* PROBLEM REQUIREMENTS
Word for word, set down the entries below.

* INPUT DATA
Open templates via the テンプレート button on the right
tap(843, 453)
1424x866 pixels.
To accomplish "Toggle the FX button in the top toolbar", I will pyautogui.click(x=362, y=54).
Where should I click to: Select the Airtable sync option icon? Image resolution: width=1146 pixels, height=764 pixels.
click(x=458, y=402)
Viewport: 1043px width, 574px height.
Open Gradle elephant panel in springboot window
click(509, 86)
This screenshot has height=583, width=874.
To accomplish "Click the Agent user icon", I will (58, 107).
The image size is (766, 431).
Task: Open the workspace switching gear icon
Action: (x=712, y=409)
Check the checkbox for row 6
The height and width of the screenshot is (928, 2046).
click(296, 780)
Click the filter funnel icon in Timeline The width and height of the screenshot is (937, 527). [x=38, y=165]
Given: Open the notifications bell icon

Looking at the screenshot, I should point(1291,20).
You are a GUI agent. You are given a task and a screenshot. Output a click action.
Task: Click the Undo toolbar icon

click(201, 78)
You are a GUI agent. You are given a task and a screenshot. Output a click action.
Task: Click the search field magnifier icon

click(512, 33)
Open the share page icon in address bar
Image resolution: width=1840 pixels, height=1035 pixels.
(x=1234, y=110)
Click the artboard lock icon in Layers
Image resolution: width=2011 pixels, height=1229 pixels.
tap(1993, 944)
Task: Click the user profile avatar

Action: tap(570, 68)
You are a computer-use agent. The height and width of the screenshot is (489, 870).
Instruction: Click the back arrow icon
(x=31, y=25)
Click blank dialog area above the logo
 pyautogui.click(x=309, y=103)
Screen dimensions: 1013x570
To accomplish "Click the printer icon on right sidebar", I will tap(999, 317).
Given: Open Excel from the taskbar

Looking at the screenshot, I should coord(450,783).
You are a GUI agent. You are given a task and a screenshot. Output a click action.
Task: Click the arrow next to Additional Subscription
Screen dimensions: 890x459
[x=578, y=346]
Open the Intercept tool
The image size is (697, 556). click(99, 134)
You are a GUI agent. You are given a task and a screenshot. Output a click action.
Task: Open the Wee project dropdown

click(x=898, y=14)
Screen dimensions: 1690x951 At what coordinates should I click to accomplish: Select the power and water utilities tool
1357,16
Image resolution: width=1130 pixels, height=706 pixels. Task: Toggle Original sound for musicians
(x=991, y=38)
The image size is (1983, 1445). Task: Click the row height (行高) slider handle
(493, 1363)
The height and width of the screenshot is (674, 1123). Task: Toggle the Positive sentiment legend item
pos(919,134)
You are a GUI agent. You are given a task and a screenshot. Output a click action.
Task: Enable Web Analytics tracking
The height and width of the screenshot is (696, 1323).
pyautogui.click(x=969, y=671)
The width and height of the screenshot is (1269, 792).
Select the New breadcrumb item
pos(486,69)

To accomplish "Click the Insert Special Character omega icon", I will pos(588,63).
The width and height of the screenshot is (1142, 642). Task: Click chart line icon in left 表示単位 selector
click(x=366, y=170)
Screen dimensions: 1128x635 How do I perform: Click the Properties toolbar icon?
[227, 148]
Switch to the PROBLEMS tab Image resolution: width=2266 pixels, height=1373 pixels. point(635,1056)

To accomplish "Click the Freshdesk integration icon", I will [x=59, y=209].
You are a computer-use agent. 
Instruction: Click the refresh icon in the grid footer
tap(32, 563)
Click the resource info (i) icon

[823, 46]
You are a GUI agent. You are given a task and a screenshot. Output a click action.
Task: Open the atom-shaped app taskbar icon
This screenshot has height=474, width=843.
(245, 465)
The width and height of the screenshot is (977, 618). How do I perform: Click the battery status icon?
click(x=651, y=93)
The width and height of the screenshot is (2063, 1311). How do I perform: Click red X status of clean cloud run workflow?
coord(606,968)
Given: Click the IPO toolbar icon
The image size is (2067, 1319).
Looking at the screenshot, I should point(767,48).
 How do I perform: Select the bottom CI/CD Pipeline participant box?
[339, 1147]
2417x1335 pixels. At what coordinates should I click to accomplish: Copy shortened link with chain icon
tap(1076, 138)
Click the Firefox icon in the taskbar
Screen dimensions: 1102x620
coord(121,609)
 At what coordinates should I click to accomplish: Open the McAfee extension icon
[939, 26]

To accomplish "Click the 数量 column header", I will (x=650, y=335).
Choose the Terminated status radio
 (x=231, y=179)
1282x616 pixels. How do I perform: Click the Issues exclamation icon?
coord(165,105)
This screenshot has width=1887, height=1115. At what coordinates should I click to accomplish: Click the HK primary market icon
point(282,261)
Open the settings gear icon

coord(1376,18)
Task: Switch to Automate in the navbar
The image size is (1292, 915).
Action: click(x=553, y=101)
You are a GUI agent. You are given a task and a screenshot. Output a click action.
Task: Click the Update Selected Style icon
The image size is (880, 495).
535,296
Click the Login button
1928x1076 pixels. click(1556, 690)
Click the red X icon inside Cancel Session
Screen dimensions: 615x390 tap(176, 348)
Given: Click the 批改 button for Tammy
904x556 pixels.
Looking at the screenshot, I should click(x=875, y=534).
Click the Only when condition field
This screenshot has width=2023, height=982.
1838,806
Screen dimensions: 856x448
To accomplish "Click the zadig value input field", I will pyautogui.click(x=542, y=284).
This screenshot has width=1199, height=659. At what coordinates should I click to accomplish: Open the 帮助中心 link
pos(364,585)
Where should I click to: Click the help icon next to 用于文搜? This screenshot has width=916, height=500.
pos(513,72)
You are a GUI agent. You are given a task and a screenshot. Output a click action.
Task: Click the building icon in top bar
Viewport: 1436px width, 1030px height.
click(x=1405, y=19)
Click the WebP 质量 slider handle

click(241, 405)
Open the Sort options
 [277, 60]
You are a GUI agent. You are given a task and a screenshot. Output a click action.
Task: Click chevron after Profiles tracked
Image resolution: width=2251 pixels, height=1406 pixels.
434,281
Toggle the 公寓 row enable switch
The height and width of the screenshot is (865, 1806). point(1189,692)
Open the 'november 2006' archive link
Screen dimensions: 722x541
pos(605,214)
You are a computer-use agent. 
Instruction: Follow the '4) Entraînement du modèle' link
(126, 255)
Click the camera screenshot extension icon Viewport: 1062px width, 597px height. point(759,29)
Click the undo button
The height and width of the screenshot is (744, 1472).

* ANSWER SECTION
Open templates via the テンプレート button on the right
tap(843, 453)
1424x866 pixels.
To accomplish "Toggle the FX button in the top toolbar", I will pyautogui.click(x=362, y=54).
Where should I click to: Select the Airtable sync option icon? Image resolution: width=1146 pixels, height=764 pixels.
click(x=458, y=402)
Viewport: 1043px width, 574px height.
Open Gradle elephant panel in springboot window
click(509, 86)
This screenshot has height=583, width=874.
To accomplish "Click the Agent user icon", I will (58, 107).
The image size is (766, 431).
Task: Open the workspace switching gear icon
Action: (x=712, y=409)
Check the checkbox for row 6
The height and width of the screenshot is (928, 2046).
click(296, 780)
Click the filter funnel icon in Timeline The width and height of the screenshot is (937, 527). [x=38, y=165]
Given: Open the notifications bell icon

Looking at the screenshot, I should point(1291,20).
You are a GUI agent. You are given a task and a screenshot. Output a click action.
Task: Click the Undo toolbar icon

click(201, 78)
You are a GUI agent. You are given a task and a screenshot. Output a click action.
Task: Click the search field magnifier icon

click(512, 33)
Open the share page icon in address bar
Image resolution: width=1840 pixels, height=1035 pixels.
(x=1234, y=110)
Click the artboard lock icon in Layers
Image resolution: width=2011 pixels, height=1229 pixels.
tap(1993, 944)
Task: Click the user profile avatar

Action: tap(570, 68)
You are a computer-use agent. The height and width of the screenshot is (489, 870).
Instruction: Click the back arrow icon
(x=31, y=25)
Click blank dialog area above the logo
 pyautogui.click(x=309, y=103)
Screen dimensions: 1013x570
To accomplish "Click the printer icon on right sidebar", I will tap(999, 317).
Given: Open Excel from the taskbar

Looking at the screenshot, I should coord(450,783).
You are a GUI agent. You are given a task and a screenshot. Output a click action.
Task: Click the arrow next to Additional Subscription
Screen dimensions: 890x459
[x=578, y=346]
Open the Intercept tool
The image size is (697, 556). click(99, 134)
You are a GUI agent. You are given a task and a screenshot. Output a click action.
Task: Open the Wee project dropdown

click(x=898, y=14)
Screen dimensions: 1690x951 At what coordinates should I click to accomplish: Select the power and water utilities tool
1357,16
Image resolution: width=1130 pixels, height=706 pixels. Task: Toggle Original sound for musicians
(x=991, y=38)
The image size is (1983, 1445). Task: Click the row height (行高) slider handle
(493, 1363)
The height and width of the screenshot is (674, 1123). Task: Toggle the Positive sentiment legend item
pos(919,134)
You are a GUI agent. You are given a task and a screenshot. Output a click action.
Task: Enable Web Analytics tracking
The height and width of the screenshot is (696, 1323).
pyautogui.click(x=969, y=671)
The width and height of the screenshot is (1269, 792).
Select the New breadcrumb item
pos(486,69)

To accomplish "Click the Insert Special Character omega icon", I will pos(588,63).
The width and height of the screenshot is (1142, 642). Task: Click chart line icon in left 表示単位 selector
click(x=366, y=170)
Screen dimensions: 1128x635 How do I perform: Click the Properties toolbar icon?
[227, 148]
Switch to the PROBLEMS tab Image resolution: width=2266 pixels, height=1373 pixels. point(635,1056)

To accomplish "Click the Freshdesk integration icon", I will [x=59, y=209].
You are a computer-use agent. 
Instruction: Click the refresh icon in the grid footer
tap(32, 563)
Click the resource info (i) icon

[823, 46]
You are a GUI agent. You are given a task and a screenshot. Output a click action.
Task: Open the atom-shaped app taskbar icon
This screenshot has height=474, width=843.
(245, 465)
The width and height of the screenshot is (977, 618). How do I perform: Click the battery status icon?
click(x=651, y=93)
The width and height of the screenshot is (2063, 1311). How do I perform: Click red X status of clean cloud run workflow?
coord(606,968)
Given: Click the IPO toolbar icon
The image size is (2067, 1319).
Looking at the screenshot, I should point(767,48).
 How do I perform: Select the bottom CI/CD Pipeline participant box?
[339, 1147]
2417x1335 pixels. At what coordinates should I click to accomplish: Copy shortened link with chain icon
tap(1076, 138)
Click the Firefox icon in the taskbar
Screen dimensions: 1102x620
coord(121,609)
 At what coordinates should I click to accomplish: Open the McAfee extension icon
[939, 26]

To accomplish "Click the 数量 column header", I will (x=650, y=335).
Choose the Terminated status radio
 (x=231, y=179)
1282x616 pixels. How do I perform: Click the Issues exclamation icon?
coord(165,105)
This screenshot has width=1887, height=1115. At what coordinates should I click to accomplish: Click the HK primary market icon
point(282,261)
Open the settings gear icon

coord(1376,18)
Task: Switch to Automate in the navbar
The image size is (1292, 915).
Action: click(x=553, y=101)
You are a GUI agent. You are given a task and a screenshot. Output a click action.
Task: Click the Update Selected Style icon
The image size is (880, 495).
535,296
Click the Login button
1928x1076 pixels. click(1556, 690)
Click the red X icon inside Cancel Session
Screen dimensions: 615x390 tap(176, 348)
Given: Click the 批改 button for Tammy
904x556 pixels.
Looking at the screenshot, I should click(x=875, y=534).
Click the Only when condition field
This screenshot has width=2023, height=982.
1838,806
Screen dimensions: 856x448
To accomplish "Click the zadig value input field", I will pyautogui.click(x=542, y=284).
This screenshot has width=1199, height=659. At what coordinates should I click to accomplish: Open the 帮助中心 link
pos(364,585)
Where should I click to: Click the help icon next to 用于文搜? This screenshot has width=916, height=500.
pos(513,72)
You are a GUI agent. You are given a task and a screenshot. Output a click action.
Task: Click the building icon in top bar
Viewport: 1436px width, 1030px height.
click(x=1405, y=19)
Click the WebP 质量 slider handle

click(241, 405)
Open the Sort options
 [277, 60]
You are a GUI agent. You are given a task and a screenshot. Output a click action.
Task: Click chevron after Profiles tracked
Image resolution: width=2251 pixels, height=1406 pixels.
434,281
Toggle the 公寓 row enable switch
The height and width of the screenshot is (865, 1806). point(1189,692)
Open the 'november 2006' archive link
Screen dimensions: 722x541
pos(605,214)
You are a computer-use agent. 
Instruction: Follow the '4) Entraînement du modèle' link
(126, 255)
Click the camera screenshot extension icon Viewport: 1062px width, 597px height. point(759,29)
Click the undo button
The height and width of the screenshot is (744, 1472).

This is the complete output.